Il sera, en effet, difficile à Edmond Maire d'empêcher les travailleurs de s'interroger quant à la nature des motivations politiques qui l'ont incité à mettre tant d'huile sur le feu, en ignorant délibérément notre souci de réduire la tension entre les deux organisations.
La violence de son agression, coïncidant avec les magouillages en cours à l'approche de l'élection présidentielle, prend une tournure politique pour le moins insolite qui augure mal de la façon dont la CFDT entend se situer dans la campagne électorale.
Ce n'est pas le dernier article de Syndicalisme évoquant l'éventualité d'une entente sur des objectifs prioritaires qui peut réparer les dégâts causés par le discours de Nantes. Un journaliste a qualifié cet article de « voeux pieux » ; je dirai qu'il relève de l'irresponsabilité. On ne peut tout à la fois rompre les ponts avec la CGT, passer son temps à cisailler tous les liens d'unité d'action subsistent, nous injurier à tout propos, et prétendre que demeure, au niveau confédéral, une possibilité d'unité d'action.

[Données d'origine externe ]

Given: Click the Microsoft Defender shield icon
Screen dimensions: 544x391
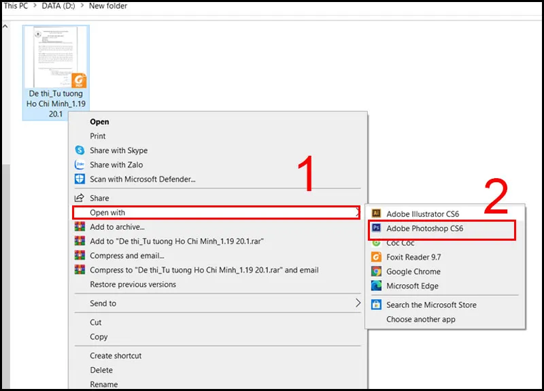Looking at the screenshot, I should [x=80, y=179].
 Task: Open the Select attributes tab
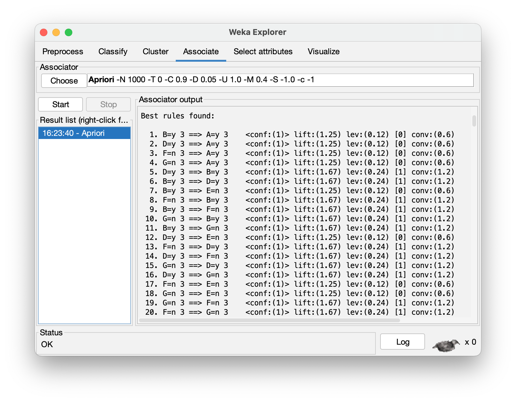(x=263, y=51)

Cela dit, nous ne prendrons pas notre parti de cette détérioration des relations entre nos deux organisations. Si, dans l'immédiat, les dirigeants CFDT ont réussi à rendre impossible l'unité d'action à l'échelle confédérale, nous continuerons à la rechercher à tous les autres niveaux, et surtout à celui de l'entreprise, sur des bases revendicatives claires et des modalités d'action offensive.

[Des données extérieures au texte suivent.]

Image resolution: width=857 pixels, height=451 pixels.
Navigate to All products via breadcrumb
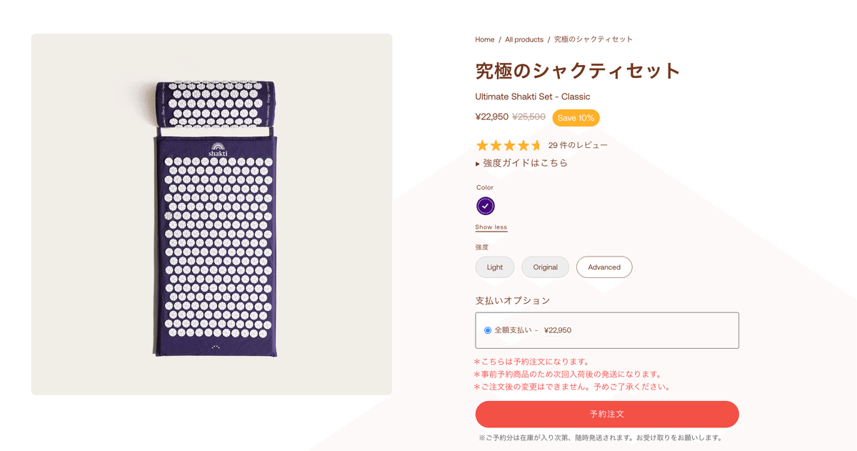(524, 39)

Lorsque nous nous heurterons au sectarisme, cultivé par le discours de Nantes, nous proposerons aux travailleurs d'agir avec la CGT. Il n'y a pas de raison pour que l'absence d'unité d'action intersyndicale confine les travailleurs dans la passivité et l'attentisme.

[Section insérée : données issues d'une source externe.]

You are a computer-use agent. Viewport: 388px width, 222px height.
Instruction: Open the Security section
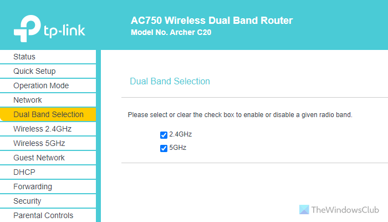(x=27, y=201)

C'est tout le sens des délibérations et décisions de notre dernière commission exécutive confédérale.
Nous continuerons également à assumer toutes nos responsabilités dans les luttes, sans nous dérober au débat, y compris en polémiquant sur toutes les questions à propos desquelles existent des divergences entre nous et la CFDT : les sujets ne manquent pas.
Mais nous continueront à dénoncer le recours à l'invective, à l'insulte, à la diatribe sectaire ; nous critiquerons l'intolérance et la suffisance de ceux qui, ne prenant pour les Luther du syndicalisme, ont la prétention de rallier tout le monde à leurs propres conceptions.
Tout en restant nous-mêmes, nous ferons tout ce qui dépend de nous pour rassembler et unir dans la lutte l'ensemble des travailleurs pour faire rayonner en France le syndicalisme de classe en dehors duquel il n'y a pas d'indépendance syndicale.
(1) Rapport présenté au nom du bureau national de la CFDT au Conseil national du 26 janvier 1978 par Jacques Moreau, aujourd'hui député socialiste au Parlement européen.